There’s nothing inherently wrong with the book. Kvothe (pronounced “Quothe”) is telling his life story to and old man called The Chronicler and his companion Bast (I think he’s a demon, but it’s not entirely clear). Kvothe, “The Kingkiller,” has made a name for himself within the land as a person of magnificent power. But when the Chronicler finds Kvothe, he has disguised himself as an Innkeeper in a small town. As the first book in the series, we only get one day’s worth of information about Kvothe’s life from his young years with his parents, traveling actors and musicians, to when they died, his subsequent feelings of grief, growing up as an orphan in the streets of a large city, and his time at the University for Magic, (magic is also called Sympathy in this world), The Arcanum.
This is what the book is about, there are interludes in between the story where Kvothe, Bast, and The Chronicler break for meals or interruptions at the Inn, but otherwise readers get an uninterrupted view of Kvothe’s life. The storytelling is very interesting. It reminds me of how stories used to be told orally, but with the grace of a writer. Prose-y that includes the fluff of a storyteller who wants to make it a good story. At some points I wonder if Kvothe is telling the truth or possibly exaggerating.

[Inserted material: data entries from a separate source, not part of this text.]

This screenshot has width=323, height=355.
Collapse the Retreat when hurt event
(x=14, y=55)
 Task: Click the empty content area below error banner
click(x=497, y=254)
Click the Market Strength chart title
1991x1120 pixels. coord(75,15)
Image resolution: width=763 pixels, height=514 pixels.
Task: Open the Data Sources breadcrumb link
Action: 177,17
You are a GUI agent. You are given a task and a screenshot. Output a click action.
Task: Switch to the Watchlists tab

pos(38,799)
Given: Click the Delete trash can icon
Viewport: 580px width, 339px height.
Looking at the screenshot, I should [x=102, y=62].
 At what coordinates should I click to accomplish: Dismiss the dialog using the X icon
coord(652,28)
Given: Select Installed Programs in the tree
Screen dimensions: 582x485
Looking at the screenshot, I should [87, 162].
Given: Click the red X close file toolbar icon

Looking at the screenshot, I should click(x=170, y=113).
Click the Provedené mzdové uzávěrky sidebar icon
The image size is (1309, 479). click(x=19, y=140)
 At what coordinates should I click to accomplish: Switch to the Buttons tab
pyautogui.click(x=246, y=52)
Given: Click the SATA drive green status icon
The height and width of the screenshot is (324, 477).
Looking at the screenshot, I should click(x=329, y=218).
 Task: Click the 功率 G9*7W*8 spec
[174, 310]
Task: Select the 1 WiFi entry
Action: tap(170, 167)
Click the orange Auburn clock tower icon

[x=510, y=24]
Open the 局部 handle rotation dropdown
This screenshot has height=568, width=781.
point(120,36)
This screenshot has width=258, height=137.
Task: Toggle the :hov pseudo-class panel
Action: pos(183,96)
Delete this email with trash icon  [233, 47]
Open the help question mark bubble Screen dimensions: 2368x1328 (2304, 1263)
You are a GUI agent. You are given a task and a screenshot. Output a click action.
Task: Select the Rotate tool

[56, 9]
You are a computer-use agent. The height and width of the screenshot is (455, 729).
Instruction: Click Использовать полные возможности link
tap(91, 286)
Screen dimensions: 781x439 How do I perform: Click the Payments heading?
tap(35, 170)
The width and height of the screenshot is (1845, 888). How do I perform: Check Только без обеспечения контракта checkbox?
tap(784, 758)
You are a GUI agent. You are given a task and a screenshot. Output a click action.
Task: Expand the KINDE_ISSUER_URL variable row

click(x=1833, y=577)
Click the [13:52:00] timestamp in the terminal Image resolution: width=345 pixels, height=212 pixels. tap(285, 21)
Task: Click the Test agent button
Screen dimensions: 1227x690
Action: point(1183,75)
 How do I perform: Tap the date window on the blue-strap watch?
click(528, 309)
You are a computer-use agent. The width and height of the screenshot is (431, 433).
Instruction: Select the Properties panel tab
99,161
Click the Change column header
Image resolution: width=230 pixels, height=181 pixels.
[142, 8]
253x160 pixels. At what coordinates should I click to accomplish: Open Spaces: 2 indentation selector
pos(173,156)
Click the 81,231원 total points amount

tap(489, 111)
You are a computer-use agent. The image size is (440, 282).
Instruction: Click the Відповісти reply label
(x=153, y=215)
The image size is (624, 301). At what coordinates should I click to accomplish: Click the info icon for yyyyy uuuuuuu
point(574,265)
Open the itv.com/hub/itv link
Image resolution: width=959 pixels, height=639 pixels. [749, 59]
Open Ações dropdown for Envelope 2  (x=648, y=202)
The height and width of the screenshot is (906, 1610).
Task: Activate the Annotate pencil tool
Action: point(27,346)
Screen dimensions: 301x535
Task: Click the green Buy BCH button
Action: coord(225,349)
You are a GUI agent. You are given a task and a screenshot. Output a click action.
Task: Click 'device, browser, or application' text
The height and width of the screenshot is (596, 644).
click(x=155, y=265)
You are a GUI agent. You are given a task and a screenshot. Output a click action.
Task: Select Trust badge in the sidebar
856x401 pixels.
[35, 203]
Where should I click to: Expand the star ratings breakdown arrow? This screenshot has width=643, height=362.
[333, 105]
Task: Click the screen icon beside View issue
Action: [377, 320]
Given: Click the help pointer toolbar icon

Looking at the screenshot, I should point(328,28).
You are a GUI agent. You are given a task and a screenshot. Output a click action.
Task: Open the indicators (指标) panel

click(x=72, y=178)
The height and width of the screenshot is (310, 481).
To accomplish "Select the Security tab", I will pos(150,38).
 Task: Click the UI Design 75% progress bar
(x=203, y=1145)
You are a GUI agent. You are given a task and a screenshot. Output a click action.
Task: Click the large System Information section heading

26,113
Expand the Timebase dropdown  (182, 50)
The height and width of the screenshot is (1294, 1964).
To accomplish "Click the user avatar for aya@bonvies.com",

One of the reasons I don’t want to give this a glowing review was because of the character of Kvothe himself. He is exceptionally gifted in seemingly every thing he tries to the point where I found him unrelatable. His life sucks. From the time his parents die to the time he enters the University (and then some) he is constantly fighting for survival in the streets, grieving, or just purposefully getting himself into trouble. I get that this adds conflict, but it doesn’t add to the over all story. (Oh, there’s a plot? Why, yes, there is!). He’s unrelatable because he doesn’t face a lot of challenges in learning sympathy–he makes some dumb choices, but in terms of mastering the art of sympathy, he’s leagues ahead of everyone else and I find that extremely hard to believe. Everything comes too easily.
Kvothe is motivated to go to the University because if he can find more information from the Archives about the people/ creatures/ demons called The Chandrian (which according to that society is just a bunch of myths and there’s no real proof of any of them, but Kvothe had seen them after they killed his parents and their troupe of actors, and The Chandrian had let him live) he’ll be able to get revenge for his family. The only headway we make into this plot is the last 1/4 of the novel, where Kvothe has been through a few semesters worth of school, met a beautiful woman, and then hears about a Chandrian-like mass murder. He travels to the town by taking out an enormous debt finds a tid-bit of information, saves a girl –but doesn’t “get” her, and we’re left hanging with the promise of the next day and the next story.
I felt like I had to re-tell what The Name of the Wind is about because the back cover and the synopsis provided above barely scratches the surface about what is happening in this novel. They are so focused on the overall story that this one becomes a sort of look at what happens next type of deal. And maybe that was my biggest problem–the things that were in the synopsis didn’t happen in this book. He only told his story up to the time in the Arcanum and he could have summed up more about his childhood to get to the search for The Chandrian. One of the positives of this type of storytelling is that we do get an in-depth look at the world that Kvothe lives in, from the student loan debt, to the magic, and monsters. It’s an interesting place to be.